Directions:
Print the lines from the one containing "The width and height of the screenshot is (1234, 590)." through the end of the listing below, exactly as written. Any pictures stay out.

Available data:
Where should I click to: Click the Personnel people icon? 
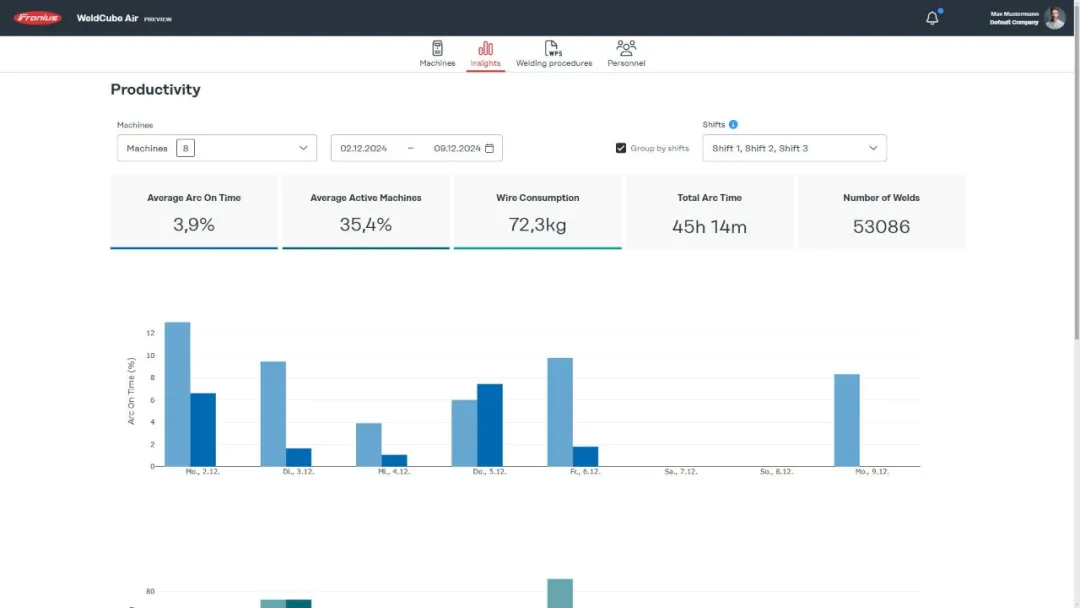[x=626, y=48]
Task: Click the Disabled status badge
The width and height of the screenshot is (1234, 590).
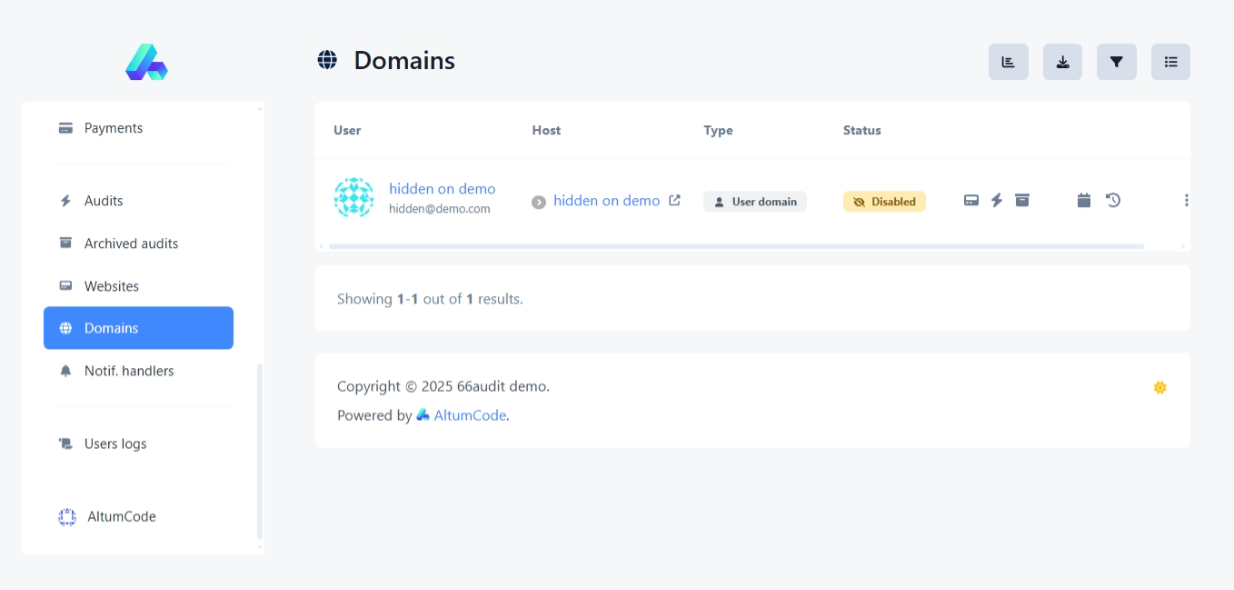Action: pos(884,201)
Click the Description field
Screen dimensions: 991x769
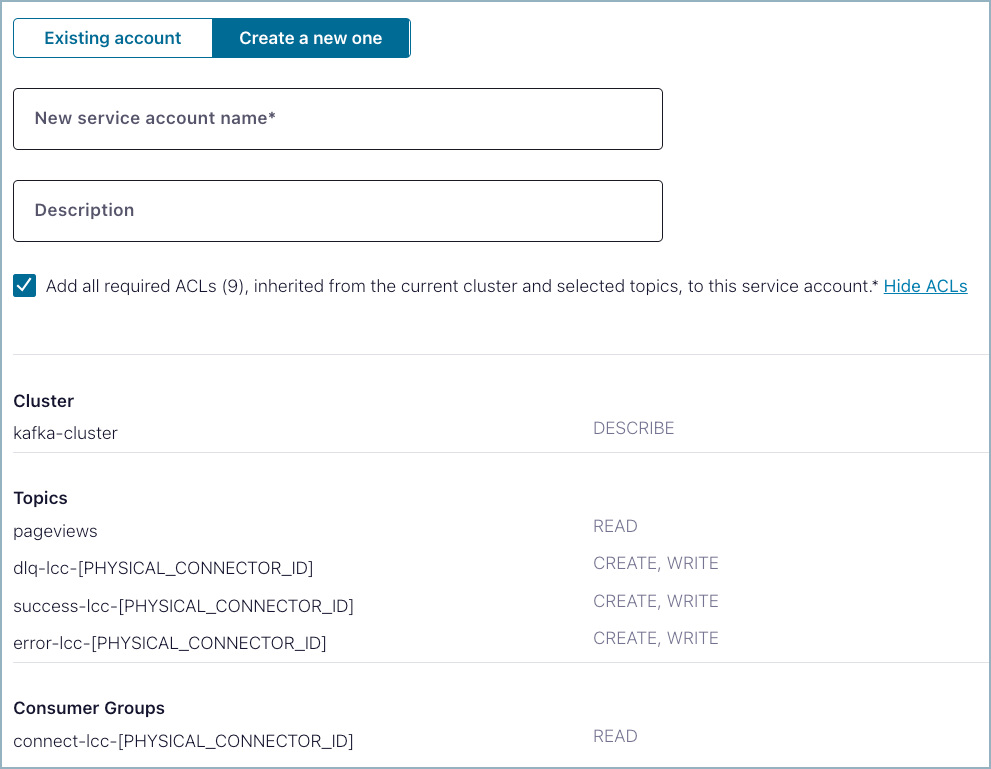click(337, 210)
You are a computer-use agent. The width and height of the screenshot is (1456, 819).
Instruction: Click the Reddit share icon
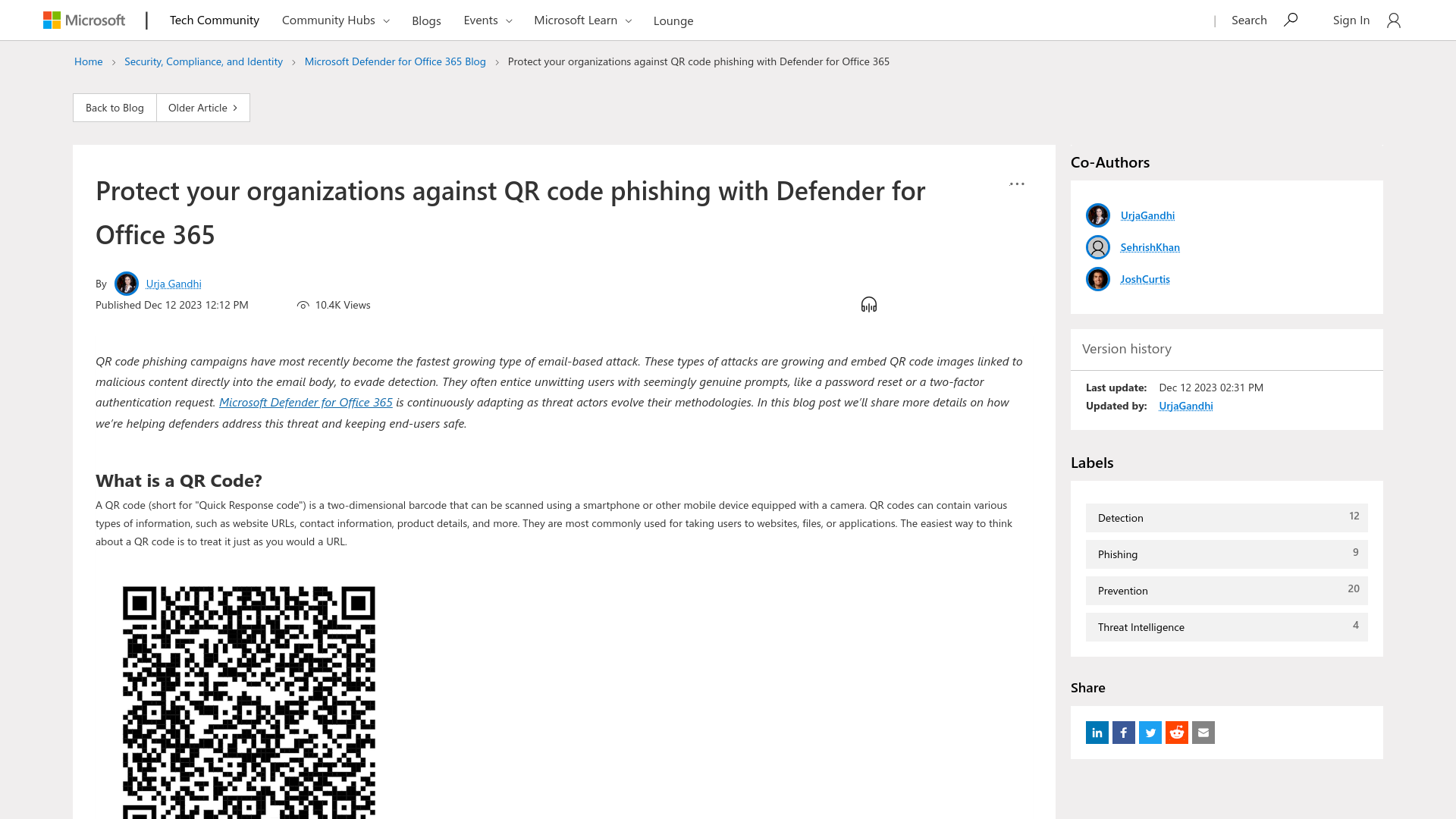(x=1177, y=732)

Response below:
The width and height of the screenshot is (1234, 590).
Action: pos(884,201)
Click the Description field
Screen dimensions: 991x769
click(337, 210)
You are a computer-use agent. The width and height of the screenshot is (1456, 819).
Instruction: Click the Reddit share icon
(x=1177, y=732)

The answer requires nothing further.